Cojo el frasco que don Félix me ofrece.
– ¿Qué es?
– Alcohol -responde-. No se puede hacer otra cosa.
Y, luego, comenzando ya a retroceder sobre sus pasos:
– Si ves que la fiebre sube y el pie se le pone negro, entrégalo cuanto antes. Tendrán que amputárselo y no podrá seguir escondido.
Ha sido cerca ya de los invernales, en la cumbre de la collada que remonta el camino antes de dar vista al valle, cuando he escuchado los disparos. Una ráfaga seca, cortada, primero. Y, luego, apagándola, el estruendo simultáneo y violento de varias armas.
Instintivamente me he arrojado fuera del camino, sobre un charco. Me quedo inmóvil unos segundos, como una culebra, con la metralleta empuñada y la cara aplastada contra el barro. Me arrastro hasta un matorral. Escucho nuevamente: los disparos se oyen nítidos, cercanos: en los invernales.
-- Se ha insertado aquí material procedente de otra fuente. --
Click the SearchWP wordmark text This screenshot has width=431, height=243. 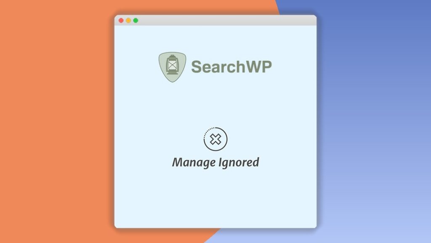tap(231, 67)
La imagen de Ramiro devorado por la fiebre se clava en mi memoria mientras corro collada arriba entre los tojos mojados que se apartan, silenciosos, a mi paso.
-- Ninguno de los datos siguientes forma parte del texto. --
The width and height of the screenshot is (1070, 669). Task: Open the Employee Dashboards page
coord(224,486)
He llegado muy tarde, sin embargo. Hubiera llegado tarde de todos modos por mucho que corriera. Un hombre solo, con una metralleta y dos bombas de mano, ninguna resistencia podría oponer a los numerosos guardias que en estos momentos rodean el invernal de Tina. Un hombre solo, con una metralleta y dos bombas de mano, lo único que ahora puede hacer es asistir como un testigo mudo, agazapado entre los tojos, al dantesco espectáculo que ahí abajo, en el valle, se está desarrollando: las vigas del tejado, la puerta y los postigos, la hierba almacenada en el establo, el invernal entero arde en medio de la noche convertido en una enorme pira. Llamas rojas, violetas, amarillas, muerden con rabia de mercurio las lábanas de piedra y las pizarras, se extienden a los árboles cercanos, se alzan por encima del tejado conviniendo la bóveda del cielo en una gigantesca fundición. Y una densa columna de humo negro se funde con la noche ofreciendo a un dios bárbaro e impasible el bramido brutal de las vacas abrasadas.
Los guardias han dejado de disparar. Seguramente aguardan, desplegados por las brañas, la irrupción desesperada de Ramiro y -pensarán también- la mía. Pero pasan los segundos, lentos, interminables, y el angustioso mutismo del invernal reaviva en mi corazón la llama de la esperanza: quizá Ramiro y Tina lograron huir a tiempo y ahora contemplan desde el monte, como yo, el incendio y el cerco de los guardias.
De pronto, sin embargo, dos disparos de pistola retumban dentro del invernal. Secos. Inequívocos. Brevemente aislados entre sí.
Casi a continuación, el tejado se desploma envuelto en llamas.